Return, unaltered, every line from the beginning of the material below up to and including the one with "You are a computer-use agent. Viewport: 1313px".
"""
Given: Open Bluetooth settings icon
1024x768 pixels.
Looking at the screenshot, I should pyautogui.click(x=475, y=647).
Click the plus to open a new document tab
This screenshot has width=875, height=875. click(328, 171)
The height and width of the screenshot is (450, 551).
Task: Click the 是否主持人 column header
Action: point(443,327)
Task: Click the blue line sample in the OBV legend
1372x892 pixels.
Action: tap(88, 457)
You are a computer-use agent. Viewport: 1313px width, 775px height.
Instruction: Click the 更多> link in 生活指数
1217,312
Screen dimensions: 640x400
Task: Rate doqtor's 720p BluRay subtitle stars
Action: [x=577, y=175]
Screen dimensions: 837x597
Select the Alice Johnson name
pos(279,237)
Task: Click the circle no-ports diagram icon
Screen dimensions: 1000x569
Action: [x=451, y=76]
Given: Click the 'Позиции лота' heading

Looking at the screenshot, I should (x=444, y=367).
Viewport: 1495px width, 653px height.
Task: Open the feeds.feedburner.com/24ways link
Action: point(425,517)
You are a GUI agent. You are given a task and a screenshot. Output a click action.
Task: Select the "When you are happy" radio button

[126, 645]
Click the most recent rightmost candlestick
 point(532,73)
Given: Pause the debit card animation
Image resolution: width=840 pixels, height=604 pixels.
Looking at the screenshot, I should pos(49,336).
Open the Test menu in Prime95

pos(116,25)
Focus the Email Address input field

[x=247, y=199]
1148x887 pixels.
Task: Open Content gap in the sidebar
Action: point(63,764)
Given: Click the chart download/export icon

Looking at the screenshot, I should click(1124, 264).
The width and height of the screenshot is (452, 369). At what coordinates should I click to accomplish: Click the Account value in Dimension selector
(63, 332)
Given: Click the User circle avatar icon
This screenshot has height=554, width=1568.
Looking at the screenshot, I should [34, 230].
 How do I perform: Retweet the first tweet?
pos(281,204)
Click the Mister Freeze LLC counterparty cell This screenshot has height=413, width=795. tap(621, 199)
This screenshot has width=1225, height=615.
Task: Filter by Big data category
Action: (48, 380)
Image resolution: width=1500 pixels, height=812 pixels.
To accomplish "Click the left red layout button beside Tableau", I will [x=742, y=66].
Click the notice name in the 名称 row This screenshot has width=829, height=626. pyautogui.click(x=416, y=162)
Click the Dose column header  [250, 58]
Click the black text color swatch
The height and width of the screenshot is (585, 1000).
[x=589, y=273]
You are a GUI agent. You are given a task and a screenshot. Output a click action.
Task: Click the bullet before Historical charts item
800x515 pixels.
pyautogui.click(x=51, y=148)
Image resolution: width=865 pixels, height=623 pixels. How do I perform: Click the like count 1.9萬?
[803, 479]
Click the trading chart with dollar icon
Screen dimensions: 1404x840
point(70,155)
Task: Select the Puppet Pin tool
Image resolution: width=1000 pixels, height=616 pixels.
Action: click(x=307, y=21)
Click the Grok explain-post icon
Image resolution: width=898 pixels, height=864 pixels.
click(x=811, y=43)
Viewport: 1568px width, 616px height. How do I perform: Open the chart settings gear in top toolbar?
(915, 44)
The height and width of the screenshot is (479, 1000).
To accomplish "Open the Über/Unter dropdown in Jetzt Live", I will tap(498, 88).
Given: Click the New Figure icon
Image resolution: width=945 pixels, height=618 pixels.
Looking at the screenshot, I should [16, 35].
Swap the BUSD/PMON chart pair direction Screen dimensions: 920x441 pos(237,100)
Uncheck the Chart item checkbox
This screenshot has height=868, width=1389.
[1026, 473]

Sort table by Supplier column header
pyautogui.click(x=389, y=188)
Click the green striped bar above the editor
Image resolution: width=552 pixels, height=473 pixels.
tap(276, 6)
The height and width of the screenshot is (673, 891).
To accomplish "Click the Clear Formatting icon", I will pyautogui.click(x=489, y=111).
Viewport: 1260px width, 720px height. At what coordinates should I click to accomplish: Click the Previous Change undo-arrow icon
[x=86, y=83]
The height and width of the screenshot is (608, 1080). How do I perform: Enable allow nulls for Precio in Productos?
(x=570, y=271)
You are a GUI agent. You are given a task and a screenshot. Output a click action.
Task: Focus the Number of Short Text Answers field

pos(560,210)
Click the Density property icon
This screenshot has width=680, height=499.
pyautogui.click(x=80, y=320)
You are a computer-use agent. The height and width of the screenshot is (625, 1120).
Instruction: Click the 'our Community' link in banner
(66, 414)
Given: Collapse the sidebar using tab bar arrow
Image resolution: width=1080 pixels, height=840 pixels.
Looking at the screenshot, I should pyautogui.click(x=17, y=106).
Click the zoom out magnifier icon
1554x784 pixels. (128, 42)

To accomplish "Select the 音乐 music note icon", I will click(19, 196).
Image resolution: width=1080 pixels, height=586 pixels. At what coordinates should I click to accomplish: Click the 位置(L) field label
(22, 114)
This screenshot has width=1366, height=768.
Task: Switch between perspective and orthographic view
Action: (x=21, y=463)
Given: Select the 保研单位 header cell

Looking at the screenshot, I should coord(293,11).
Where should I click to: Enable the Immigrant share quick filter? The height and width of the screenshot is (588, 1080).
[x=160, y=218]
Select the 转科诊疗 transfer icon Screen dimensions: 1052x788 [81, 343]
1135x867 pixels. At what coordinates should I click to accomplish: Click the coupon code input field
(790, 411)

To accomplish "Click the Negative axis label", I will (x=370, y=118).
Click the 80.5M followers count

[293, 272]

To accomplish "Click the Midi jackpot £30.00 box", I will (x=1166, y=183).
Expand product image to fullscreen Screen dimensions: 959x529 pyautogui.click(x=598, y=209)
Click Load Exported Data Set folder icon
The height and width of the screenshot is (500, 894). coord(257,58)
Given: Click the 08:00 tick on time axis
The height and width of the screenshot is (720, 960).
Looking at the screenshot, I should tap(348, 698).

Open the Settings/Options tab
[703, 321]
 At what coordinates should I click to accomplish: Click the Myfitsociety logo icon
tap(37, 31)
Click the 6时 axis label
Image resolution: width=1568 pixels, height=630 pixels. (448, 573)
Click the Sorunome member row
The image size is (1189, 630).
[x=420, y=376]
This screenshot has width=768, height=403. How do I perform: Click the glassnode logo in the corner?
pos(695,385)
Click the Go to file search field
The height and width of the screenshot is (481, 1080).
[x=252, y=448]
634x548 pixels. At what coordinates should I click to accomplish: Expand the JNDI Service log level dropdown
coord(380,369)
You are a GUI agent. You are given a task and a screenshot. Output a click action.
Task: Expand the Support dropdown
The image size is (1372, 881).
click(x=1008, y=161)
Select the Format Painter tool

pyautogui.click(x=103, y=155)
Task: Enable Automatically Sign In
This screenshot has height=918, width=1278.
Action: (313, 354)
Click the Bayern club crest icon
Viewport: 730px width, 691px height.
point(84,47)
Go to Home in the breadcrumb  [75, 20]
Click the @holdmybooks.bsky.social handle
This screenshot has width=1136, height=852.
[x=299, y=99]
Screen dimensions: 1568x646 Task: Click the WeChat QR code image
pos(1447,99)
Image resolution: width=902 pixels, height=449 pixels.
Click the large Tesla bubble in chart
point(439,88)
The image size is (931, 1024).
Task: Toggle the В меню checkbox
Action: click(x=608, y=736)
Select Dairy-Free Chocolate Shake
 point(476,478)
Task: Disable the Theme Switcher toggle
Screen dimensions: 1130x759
"""
» **EXPECTED OUTPUT**:
Given: Open Bluetooth settings icon
1024x768 pixels.
Looking at the screenshot, I should pyautogui.click(x=475, y=647).
Click the plus to open a new document tab
This screenshot has width=875, height=875. click(328, 171)
The height and width of the screenshot is (450, 551).
Task: Click the 是否主持人 column header
Action: point(443,327)
Task: Click the blue line sample in the OBV legend
1372x892 pixels.
Action: tap(88, 457)
You are a computer-use agent. Viewport: 1313px width, 775px height.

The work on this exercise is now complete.